Canadian teen to become the youngest person ever in space

An unnamed 17-year-old Canadian is set to boldly go where no-one his age has ever gone before – space.

JOE

An unnamed 17-year-old Canadian is set to boldly go where no-one his age has ever gone before – space.

The Calgary teen booked his ticket when he was 16 and will fly next year after he becomes 18, the minimum age limit for billionaire Sir Richard Branson’s forthcoming Virgin Galactic space travel service.

“He had the money for the space trip put down for him when he was 16,” said travel agent Michael Broadhurst. “He is actually the only one at the moment who is under 18 on the list.”

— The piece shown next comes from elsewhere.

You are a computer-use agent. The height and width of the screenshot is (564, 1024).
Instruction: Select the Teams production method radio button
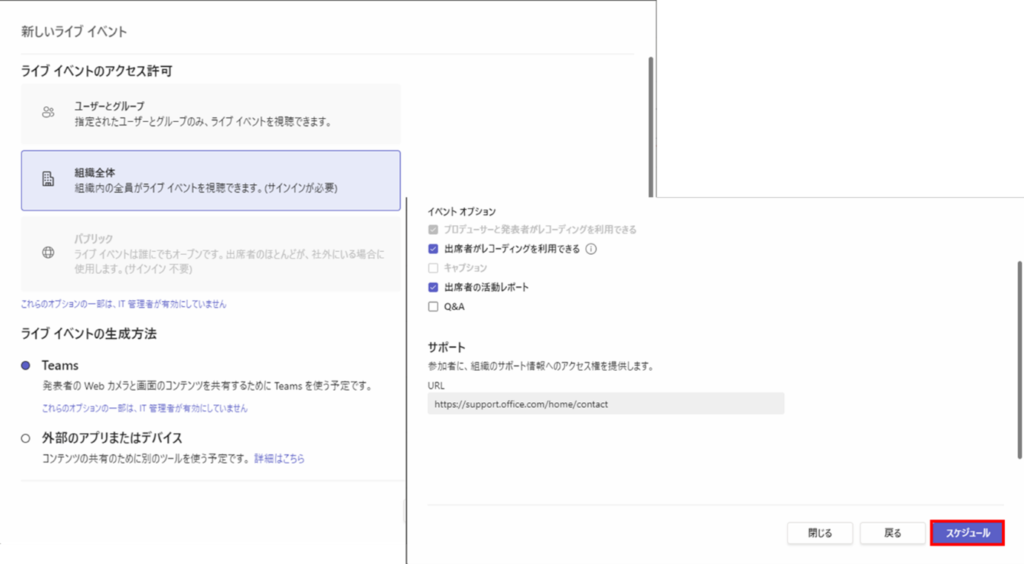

Although the boy is unnamed, it is understood that he will be accompanied by a parent for the trip, which costs $200,000 per ticket. The current record for the youngest space traveller is Russian cosmonaut Gherman Titov, who went into orbit at the age of 25.

440 deposits have already been put down for the space tourism project, with deposit fees totalling over $55 million. Famous budding passengers include Stephen Hawking and Russell Brand, who received a birthday present ticket from his pop star wife Katy Perry in June 2010.

Virgin’s Spaceship Two (pictured above), also known as the VSS Enterprise, is a rocket-powered vessel that will make the voyages and can carry up to six passengers and two pilots.

Flights will travel at three times faster than the speed of sound and are to include around six minutes of weightlessness and a suborbital view 67 miles (109 km) above Earth.

If you’re feeling a little jealous at this new dawn of tourist or perhaps understandably put off by the price of space flight, don’t be. Virgin Galactic president Will Whitehorn reckons “We hope within five or six years to get the price down to considerably lower than that; certainly below $100,000 after five or six years.” Either way, start saving those pennies.